Larry Walters was a truck driver with a dream. As the story goes, Larry wanted to fly, but poor eyesight and lack of funds prevented him from realizing this dream through conventional routes. So, Larry changed his strategy.
On July 2, 1982, Larry attached 42 helium-filled weather balloons to his Sears lawn chair, packed himself lunch and a beer, and took flight.
But “Lawn Chair Larry” apparently made some miscalculations when it came to scaling up the power of helium balloons and what it takes to initiate a smooth helium-fueled descent. His plan of leisurely drifting a few hundred feet above the Mojave Desert and then popping a few balloons with a pellet gun in order to land did not quite work out. Instead, Larry and his lawn chair ended up close to 16,000 feet in the sky, where he was spotted by airline pilots as he blew through controlled airspace, ultimately crashing down into (disabled) powerlines and landing himself in jail.
The pharma industry is no stranger to the complexities of scale-up. And as biologic drugs begin to dominate the market, manufacturers are finding themselves having to fundamentally reassess traditional supply chains, technologies, and operational approaches. This month’s cover story specifically addresses the unique challenges of scaling up production of gene therapies.
The promise of gene therapies is vast — they have the potential to cure previously incurable inherited diseases — from genetic disorders to cancer. Currently, U.S. approvals are limited, but the pipeline is brimming with gene therapy hopefuls and major players in pharma are investing heavily in the dream.
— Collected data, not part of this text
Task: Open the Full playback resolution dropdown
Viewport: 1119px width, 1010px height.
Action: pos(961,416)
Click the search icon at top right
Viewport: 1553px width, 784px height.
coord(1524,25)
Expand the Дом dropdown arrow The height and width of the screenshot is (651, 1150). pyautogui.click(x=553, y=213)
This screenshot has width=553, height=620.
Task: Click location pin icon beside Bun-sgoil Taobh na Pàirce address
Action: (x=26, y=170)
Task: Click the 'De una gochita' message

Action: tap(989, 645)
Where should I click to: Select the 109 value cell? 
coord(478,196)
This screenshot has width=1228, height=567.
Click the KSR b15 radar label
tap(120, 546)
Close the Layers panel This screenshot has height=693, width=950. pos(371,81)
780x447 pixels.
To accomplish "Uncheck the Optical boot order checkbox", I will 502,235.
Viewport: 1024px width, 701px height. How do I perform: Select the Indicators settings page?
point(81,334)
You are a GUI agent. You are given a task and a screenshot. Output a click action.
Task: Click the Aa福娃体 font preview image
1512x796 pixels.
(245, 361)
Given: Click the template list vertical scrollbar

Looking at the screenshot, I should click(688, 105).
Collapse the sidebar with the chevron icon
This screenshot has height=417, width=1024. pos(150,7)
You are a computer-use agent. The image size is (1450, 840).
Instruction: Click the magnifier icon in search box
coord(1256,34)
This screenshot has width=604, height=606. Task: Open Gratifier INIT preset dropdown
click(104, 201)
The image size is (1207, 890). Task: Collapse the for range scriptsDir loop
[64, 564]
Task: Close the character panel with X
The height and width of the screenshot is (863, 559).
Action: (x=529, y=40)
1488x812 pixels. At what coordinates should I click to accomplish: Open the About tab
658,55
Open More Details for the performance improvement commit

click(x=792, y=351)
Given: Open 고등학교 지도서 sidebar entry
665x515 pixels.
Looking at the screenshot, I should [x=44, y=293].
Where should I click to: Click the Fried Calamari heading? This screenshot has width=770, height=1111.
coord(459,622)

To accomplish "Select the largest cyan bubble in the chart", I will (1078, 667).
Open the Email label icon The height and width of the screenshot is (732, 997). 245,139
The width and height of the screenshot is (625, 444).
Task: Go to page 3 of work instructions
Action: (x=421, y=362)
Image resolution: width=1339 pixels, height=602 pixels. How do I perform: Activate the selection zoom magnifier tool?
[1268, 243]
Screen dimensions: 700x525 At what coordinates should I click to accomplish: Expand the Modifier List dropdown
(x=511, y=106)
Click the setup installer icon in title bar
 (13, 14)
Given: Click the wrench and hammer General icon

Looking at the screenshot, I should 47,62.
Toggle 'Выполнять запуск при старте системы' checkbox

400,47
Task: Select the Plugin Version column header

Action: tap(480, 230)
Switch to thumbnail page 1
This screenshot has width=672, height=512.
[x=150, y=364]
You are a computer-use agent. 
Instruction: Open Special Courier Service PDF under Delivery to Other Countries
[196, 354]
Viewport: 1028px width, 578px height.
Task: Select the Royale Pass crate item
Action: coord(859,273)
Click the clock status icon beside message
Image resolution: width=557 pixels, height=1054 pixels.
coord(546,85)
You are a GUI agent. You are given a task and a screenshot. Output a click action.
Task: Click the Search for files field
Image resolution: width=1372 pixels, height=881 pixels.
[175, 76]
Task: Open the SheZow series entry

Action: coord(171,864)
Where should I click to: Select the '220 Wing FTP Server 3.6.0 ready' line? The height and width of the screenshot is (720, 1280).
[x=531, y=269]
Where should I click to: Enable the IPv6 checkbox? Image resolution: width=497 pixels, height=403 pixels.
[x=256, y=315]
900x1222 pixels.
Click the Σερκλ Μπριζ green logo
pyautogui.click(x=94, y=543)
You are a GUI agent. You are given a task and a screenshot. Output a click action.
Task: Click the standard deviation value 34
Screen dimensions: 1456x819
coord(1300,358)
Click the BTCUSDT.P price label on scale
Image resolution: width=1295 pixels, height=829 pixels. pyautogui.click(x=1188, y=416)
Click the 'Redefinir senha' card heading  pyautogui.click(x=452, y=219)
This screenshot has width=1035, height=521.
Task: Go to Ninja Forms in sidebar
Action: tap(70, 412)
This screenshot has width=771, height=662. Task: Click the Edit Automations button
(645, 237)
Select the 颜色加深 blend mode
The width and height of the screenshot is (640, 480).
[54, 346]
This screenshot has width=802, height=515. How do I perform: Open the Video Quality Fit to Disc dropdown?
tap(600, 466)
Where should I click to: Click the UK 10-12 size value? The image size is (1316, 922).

Determined to make their aspirations a reality, the gene therapy industry is hard at work figuring out how to make large-scale production run as smoothly and affordably as possible. What do those experienced in navigating gene therapy launches say is the key? Developing a comprehensive initial flight plan. Drug developers need to make decisions about how they want to scale up early in the process. This means seeking out the right technologies and finding (or building) the right facility.
This advice may seem difficult to act on when you consider how nascent therapeutic areas typically take off — a lot of hype followed by regulatory uncertainty, concerns over effectiveness and safety, and doubts about the ability to make products at a cost that’s profitable. But pharma has been here before (consider mAbs 20 years ago) and continues to make progress towards its end goal: a flexible platform for gene therapy manufacturing that companies can replicate.
The possibilities of gene therapies are sky high but success is predicated on a comprehensive scale-up and launch strategy — without that, your mission runs the risk of an unceremonious and costly crash landing.